→ TEXT FOR ANALYSIS
[Start of Attachment]


  7. paul Otway says:

    pretty nifty the railway in the drawer.


  8. Mike ingenito says:

    I live in a condo, so I have to build small, thinking Z scale

  9. Ross Johnston says:

    Great work Bob! I really like you N layout. Cheers Rossco Adelaide South Australia

  10. John Reynolds says:

    very clever!

  11. Bob Miller says:

    Hi Kim,
    Loved the steam engine,I will try my hand at making one to look like yours. The cabin is a charm and I like the idea of a real stone chimney. From the picture it looks like the cabin wood is a little too brown, I would try to tone it down with a little grey wash.

    As always,those of you that work in ‘N’ and ‘Z’ never cease to amaze!

[End of Attachment]

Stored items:
[Start of Attachment]

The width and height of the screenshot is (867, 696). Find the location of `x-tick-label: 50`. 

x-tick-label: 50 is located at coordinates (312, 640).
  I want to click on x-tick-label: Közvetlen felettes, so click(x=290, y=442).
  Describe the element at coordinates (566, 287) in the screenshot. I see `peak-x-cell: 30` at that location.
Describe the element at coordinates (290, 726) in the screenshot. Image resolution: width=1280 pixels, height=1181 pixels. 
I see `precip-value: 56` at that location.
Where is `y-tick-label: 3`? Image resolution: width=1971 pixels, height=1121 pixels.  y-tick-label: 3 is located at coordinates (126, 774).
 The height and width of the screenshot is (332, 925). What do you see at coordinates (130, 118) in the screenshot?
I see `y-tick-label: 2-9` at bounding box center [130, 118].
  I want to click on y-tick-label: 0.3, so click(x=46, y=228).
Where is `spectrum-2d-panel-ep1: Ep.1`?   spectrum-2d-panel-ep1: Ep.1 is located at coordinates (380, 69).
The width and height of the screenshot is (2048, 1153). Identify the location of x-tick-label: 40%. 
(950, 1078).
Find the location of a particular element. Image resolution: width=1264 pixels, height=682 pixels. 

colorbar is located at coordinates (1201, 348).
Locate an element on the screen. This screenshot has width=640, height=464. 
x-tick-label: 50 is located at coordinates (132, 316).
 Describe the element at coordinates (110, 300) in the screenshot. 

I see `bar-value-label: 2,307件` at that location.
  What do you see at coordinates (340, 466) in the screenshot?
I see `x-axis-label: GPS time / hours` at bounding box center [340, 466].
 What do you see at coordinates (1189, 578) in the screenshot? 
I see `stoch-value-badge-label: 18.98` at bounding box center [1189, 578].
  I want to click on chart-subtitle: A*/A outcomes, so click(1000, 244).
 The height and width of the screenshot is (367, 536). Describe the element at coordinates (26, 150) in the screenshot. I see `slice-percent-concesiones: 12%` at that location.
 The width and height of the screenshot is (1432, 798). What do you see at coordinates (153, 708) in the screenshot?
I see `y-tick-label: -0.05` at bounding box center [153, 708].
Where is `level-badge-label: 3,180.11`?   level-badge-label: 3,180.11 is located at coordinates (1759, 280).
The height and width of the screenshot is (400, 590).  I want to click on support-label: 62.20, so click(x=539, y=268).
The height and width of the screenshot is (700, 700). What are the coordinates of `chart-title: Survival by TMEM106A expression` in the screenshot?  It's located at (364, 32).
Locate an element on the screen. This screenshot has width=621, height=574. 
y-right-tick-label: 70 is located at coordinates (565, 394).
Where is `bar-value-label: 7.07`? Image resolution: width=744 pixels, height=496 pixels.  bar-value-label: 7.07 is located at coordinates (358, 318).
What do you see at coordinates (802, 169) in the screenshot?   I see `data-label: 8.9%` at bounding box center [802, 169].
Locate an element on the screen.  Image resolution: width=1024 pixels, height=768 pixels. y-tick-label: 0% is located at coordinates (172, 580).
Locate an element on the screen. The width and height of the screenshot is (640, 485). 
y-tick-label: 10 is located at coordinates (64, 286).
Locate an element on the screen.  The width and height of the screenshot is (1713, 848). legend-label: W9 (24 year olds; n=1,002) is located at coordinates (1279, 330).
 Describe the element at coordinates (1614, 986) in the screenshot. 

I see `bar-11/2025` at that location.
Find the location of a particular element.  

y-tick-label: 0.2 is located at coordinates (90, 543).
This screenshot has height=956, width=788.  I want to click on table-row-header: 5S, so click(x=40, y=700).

[End of Attachment]

→ WHAT YOU WILL DO
List the names of everyone who posted a comment in the model railway comments.

→ TASK RESPONSE
paul Otway
Mike ingenito
Ross Johnston
John Reynolds
Bob Miller